#### Prompt
Leaving out all pictures, reproduce the entries below exactly, from the first line through the line that contains "You are a computer-use".

..............................

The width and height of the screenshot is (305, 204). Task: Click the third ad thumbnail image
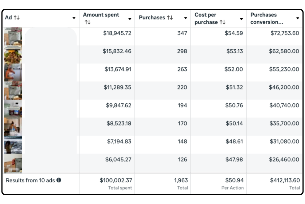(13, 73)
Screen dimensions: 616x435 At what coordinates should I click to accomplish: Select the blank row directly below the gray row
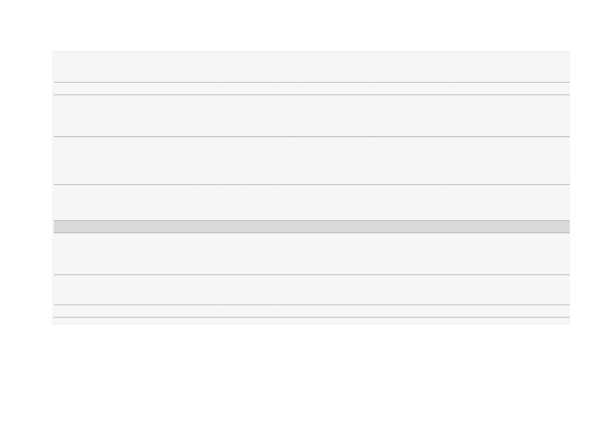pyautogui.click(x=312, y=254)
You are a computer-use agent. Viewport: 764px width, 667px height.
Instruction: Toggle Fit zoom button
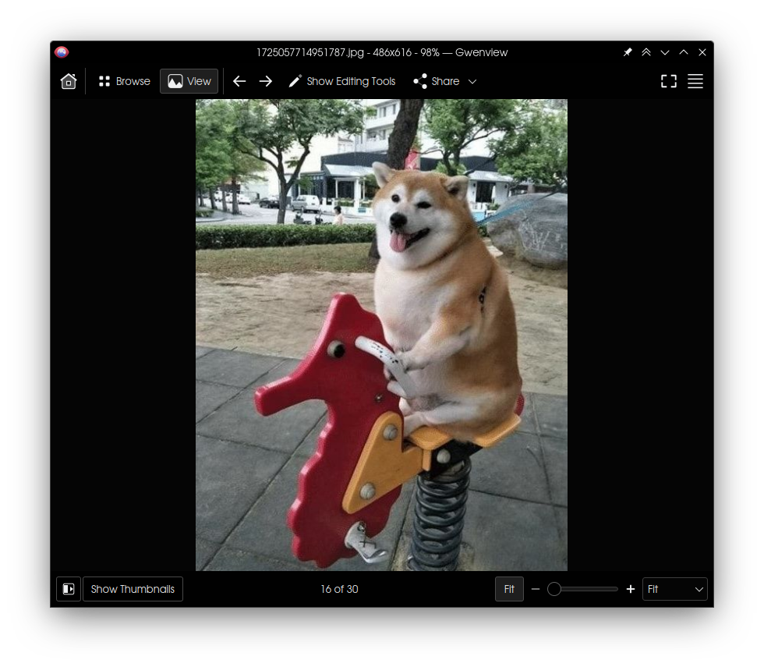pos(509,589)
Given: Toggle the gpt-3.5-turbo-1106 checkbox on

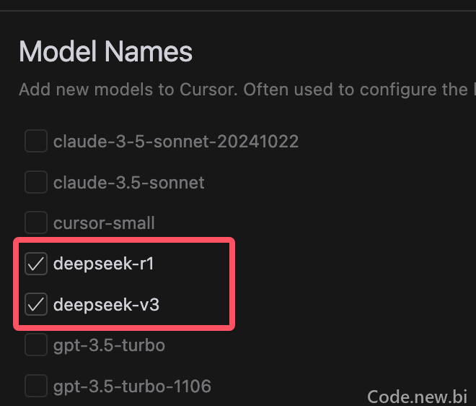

..............................

#### Response to the task
The width and height of the screenshot is (305, 204). Task: Click the third ad thumbnail image
(13, 73)
Screen dimensions: 616x435 At what coordinates should I click to accomplish: Select the blank row directly below the gray row
pyautogui.click(x=312, y=254)
You are a computer-use agent. Viewport: 764px width, 667px height.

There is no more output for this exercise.